====== Provided material ======

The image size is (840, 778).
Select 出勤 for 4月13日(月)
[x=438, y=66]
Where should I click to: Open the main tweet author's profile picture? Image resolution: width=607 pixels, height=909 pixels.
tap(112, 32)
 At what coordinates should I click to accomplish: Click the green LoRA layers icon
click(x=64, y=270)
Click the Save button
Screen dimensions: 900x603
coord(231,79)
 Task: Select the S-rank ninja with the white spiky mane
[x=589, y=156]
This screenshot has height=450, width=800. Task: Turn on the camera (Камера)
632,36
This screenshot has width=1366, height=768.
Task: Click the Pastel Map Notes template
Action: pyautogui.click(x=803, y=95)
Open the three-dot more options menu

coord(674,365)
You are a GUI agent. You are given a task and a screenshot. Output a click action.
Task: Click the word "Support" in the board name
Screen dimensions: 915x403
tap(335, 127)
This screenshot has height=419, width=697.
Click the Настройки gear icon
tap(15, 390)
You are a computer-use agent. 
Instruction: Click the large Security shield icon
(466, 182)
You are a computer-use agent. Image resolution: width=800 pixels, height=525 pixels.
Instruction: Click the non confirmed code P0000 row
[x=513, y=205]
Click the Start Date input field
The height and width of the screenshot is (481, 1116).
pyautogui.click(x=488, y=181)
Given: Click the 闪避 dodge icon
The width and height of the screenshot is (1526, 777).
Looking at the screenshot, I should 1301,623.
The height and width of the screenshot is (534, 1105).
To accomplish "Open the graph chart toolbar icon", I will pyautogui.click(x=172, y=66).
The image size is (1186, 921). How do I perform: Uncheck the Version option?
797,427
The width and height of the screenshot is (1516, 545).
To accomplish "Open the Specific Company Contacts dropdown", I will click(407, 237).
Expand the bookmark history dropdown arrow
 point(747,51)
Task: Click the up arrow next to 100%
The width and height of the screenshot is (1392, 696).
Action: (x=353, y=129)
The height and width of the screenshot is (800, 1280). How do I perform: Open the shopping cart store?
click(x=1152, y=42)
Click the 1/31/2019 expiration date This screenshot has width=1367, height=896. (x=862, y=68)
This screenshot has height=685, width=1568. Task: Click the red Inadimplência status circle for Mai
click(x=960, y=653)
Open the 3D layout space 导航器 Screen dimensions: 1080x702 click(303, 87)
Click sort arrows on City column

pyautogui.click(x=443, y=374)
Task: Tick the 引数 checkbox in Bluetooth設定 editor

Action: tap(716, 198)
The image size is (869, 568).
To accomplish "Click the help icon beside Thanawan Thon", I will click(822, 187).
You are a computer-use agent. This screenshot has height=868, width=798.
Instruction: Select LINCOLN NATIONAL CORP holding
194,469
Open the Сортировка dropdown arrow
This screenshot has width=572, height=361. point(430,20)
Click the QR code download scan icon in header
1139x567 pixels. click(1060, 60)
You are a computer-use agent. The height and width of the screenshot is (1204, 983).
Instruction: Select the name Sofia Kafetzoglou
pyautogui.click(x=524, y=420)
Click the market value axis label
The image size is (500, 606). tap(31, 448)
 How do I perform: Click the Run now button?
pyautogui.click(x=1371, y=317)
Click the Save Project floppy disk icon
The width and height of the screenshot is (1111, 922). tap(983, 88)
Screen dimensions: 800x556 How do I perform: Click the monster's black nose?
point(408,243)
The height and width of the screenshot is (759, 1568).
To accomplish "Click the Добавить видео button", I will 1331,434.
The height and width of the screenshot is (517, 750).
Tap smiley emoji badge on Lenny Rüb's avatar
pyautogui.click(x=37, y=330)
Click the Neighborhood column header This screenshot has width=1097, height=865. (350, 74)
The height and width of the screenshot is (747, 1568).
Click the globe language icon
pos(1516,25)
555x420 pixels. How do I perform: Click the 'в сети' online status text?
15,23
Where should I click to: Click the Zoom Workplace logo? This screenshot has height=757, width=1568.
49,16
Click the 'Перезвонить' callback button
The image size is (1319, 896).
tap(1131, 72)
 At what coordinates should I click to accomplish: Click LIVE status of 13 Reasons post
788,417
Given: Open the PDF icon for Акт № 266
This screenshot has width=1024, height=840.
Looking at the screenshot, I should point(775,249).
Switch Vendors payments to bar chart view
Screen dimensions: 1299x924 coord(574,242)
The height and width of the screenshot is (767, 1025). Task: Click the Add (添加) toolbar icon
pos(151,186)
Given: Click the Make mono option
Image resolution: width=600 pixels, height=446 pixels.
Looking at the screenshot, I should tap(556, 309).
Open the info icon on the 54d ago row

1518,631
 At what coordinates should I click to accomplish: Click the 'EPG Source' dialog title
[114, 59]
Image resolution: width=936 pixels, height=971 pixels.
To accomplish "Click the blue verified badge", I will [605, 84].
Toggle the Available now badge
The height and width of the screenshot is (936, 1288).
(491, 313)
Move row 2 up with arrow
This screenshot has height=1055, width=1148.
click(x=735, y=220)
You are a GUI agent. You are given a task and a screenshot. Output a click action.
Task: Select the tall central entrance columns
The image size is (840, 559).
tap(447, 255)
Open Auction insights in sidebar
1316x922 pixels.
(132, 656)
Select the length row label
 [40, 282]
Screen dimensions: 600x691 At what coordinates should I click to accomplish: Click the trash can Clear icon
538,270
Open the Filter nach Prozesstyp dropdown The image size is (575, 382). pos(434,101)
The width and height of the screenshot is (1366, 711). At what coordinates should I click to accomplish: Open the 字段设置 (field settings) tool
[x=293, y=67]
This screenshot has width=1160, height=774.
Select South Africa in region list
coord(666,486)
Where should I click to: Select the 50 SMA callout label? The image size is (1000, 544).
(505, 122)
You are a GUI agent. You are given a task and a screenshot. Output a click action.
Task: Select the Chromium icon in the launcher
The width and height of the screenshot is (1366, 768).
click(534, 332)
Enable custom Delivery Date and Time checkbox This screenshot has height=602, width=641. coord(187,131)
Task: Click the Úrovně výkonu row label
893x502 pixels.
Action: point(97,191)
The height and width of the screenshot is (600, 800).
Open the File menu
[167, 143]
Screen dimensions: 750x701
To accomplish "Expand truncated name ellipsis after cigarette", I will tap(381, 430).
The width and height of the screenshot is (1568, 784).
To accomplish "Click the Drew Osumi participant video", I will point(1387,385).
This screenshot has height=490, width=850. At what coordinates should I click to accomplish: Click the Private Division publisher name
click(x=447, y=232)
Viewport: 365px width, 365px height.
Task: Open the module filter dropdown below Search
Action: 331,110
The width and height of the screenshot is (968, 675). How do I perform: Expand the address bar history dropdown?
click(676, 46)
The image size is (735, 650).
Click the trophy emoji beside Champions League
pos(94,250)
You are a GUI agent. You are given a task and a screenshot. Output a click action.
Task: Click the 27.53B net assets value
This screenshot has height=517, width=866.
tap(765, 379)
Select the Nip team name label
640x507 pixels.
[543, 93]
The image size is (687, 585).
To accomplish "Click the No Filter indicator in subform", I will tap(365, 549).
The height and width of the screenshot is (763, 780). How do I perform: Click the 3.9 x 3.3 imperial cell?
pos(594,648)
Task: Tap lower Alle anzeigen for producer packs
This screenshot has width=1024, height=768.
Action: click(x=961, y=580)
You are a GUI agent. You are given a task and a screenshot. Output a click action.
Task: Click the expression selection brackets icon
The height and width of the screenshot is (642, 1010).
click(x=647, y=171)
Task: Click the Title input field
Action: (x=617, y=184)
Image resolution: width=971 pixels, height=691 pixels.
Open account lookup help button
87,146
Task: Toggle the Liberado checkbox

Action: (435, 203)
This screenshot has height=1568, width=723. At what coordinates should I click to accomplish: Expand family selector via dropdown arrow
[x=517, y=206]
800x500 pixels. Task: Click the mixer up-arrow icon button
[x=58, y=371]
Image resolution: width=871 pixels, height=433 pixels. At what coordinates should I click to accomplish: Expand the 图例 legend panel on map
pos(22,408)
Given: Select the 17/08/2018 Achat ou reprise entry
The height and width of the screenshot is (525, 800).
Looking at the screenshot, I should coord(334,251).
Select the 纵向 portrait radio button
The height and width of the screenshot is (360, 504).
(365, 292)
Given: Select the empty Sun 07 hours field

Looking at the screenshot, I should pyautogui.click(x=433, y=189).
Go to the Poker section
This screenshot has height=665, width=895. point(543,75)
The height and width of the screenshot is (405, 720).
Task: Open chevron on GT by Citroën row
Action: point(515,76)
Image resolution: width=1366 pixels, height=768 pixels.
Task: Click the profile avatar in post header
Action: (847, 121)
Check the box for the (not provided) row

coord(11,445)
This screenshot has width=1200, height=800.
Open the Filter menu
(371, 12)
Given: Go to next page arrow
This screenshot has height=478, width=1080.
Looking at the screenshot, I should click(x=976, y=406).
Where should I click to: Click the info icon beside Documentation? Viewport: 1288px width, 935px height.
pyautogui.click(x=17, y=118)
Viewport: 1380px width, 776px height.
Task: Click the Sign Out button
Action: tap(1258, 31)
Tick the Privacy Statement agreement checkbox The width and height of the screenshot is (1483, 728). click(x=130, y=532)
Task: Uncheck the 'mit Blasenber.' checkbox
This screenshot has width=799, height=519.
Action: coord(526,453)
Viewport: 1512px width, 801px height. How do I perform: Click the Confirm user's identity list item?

======

Task prompt.
Beginning with the very first line of the material, please return exactly each line down to and including the one with "This screenshot has height=419, width=697.".

Task result.
The image size is (840, 778).
Select 出勤 for 4月13日(月)
[x=438, y=66]
Where should I click to: Open the main tweet author's profile picture? Image resolution: width=607 pixels, height=909 pixels.
tap(112, 32)
 At what coordinates should I click to accomplish: Click the green LoRA layers icon
click(x=64, y=270)
Click the Save button
Screen dimensions: 900x603
coord(231,79)
 Task: Select the S-rank ninja with the white spiky mane
[x=589, y=156]
This screenshot has height=450, width=800. Task: Turn on the camera (Камера)
632,36
This screenshot has width=1366, height=768.
Task: Click the Pastel Map Notes template
Action: pyautogui.click(x=803, y=95)
Open the three-dot more options menu

coord(674,365)
You are a GUI agent. You are given a task and a screenshot. Output a click action.
Task: Click the word "Support" in the board name
Screen dimensions: 915x403
tap(335, 127)
This screenshot has height=419, width=697.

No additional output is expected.